Humanos é o que somos. Não somos máquinas, mas nos habituamos a elas e, com isso, nos tornamos parte delas. Somos infelizes corpos orgânicos que invejam os parafusos e chips das máquinas modernas. Queríamos ser como os computadores. Quando em dificuldades diante de um computador, deletamos coisas, desligamos os programas, recomeçamos. Na vida isso não é possível. Desaprendemos a errar e consertar erros, principalmente o último. Aprendemos a vida fácil dos jogos de simulação onde podemos errar e recomeçar ‘’do zero’’. Nas nossas vidas isso não é possível, por isso frustramo-nos. Pobres somos nós, pois cremos na mentira de que somos inferiores às máquinas, que elas nos derrotam. Não! Somos muito melhores que elas. Somos muito melhores, inclusive, em relação ao que somos hoje! Nos falta voltar à certeza da beleza da vida, à beleza dos abraços, dos beijos fraternais, dos ‘’bom dia’’, ‘’boa tarde’’, ‘’boa noite’’ da boa e velha vida humana, com ou sem computadores que nos espreitem. Somos melhores que isso, mas estamos dando mau exemplo aos nossos jovens.

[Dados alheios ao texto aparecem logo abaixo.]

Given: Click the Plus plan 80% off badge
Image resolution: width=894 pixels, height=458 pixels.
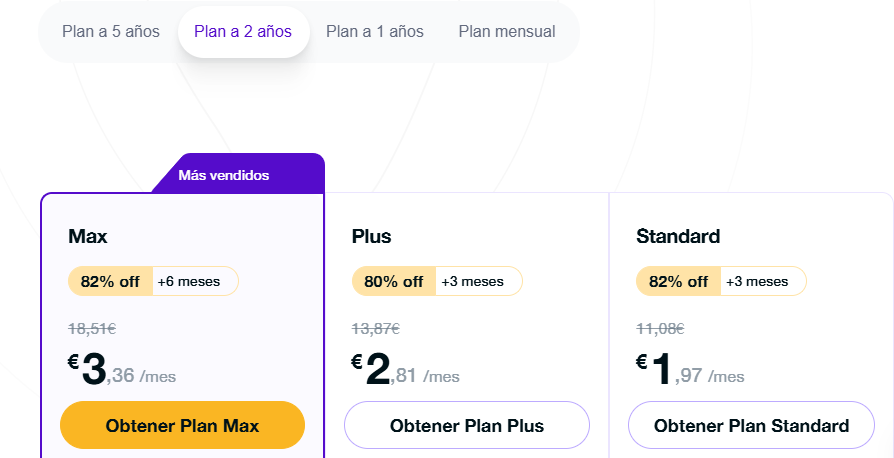Looking at the screenshot, I should pos(394,281).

Estamos criando uma multidão de descrentes na vida, de decepcionados homens e mulheres. Estamos vivendo e deixando um mundo de caos e desespero, de desapego para os nossos jovens, pois criamos ‘’verdades’’ mentirosas para pautarem nossas vidas, nossos hábitos, nossas ações e, principalmente, nossas desculpas e nossos erros. Fracassamos! Estamos criando uma geração inteira baseada nessas mentiras. Não podemos criticá-los, caso nossos filhos errem conosco ou errem com outros, pois os ensinamos a serem assim. Somos hipócritas e deixamos a hipocrisia como herança. Criamos nossos filhos junto às novas gerações entremeados a falsas expectativas, em meio às nossas falhas de comportamento, em meio aos nossos erros infindos. Falhamos!

Nossos filhos, apenas com muita sorte e com a proteção Divina, não irão cometer nossos erros, ou o que seria pior, cometer mais erros além dos nossos. Torçamos pela sorte. Torçamos pela proteção Divina. Torçamos por eles, nossos filhos. Afinal, esse é o preço que pagamos por mentir para a juventude.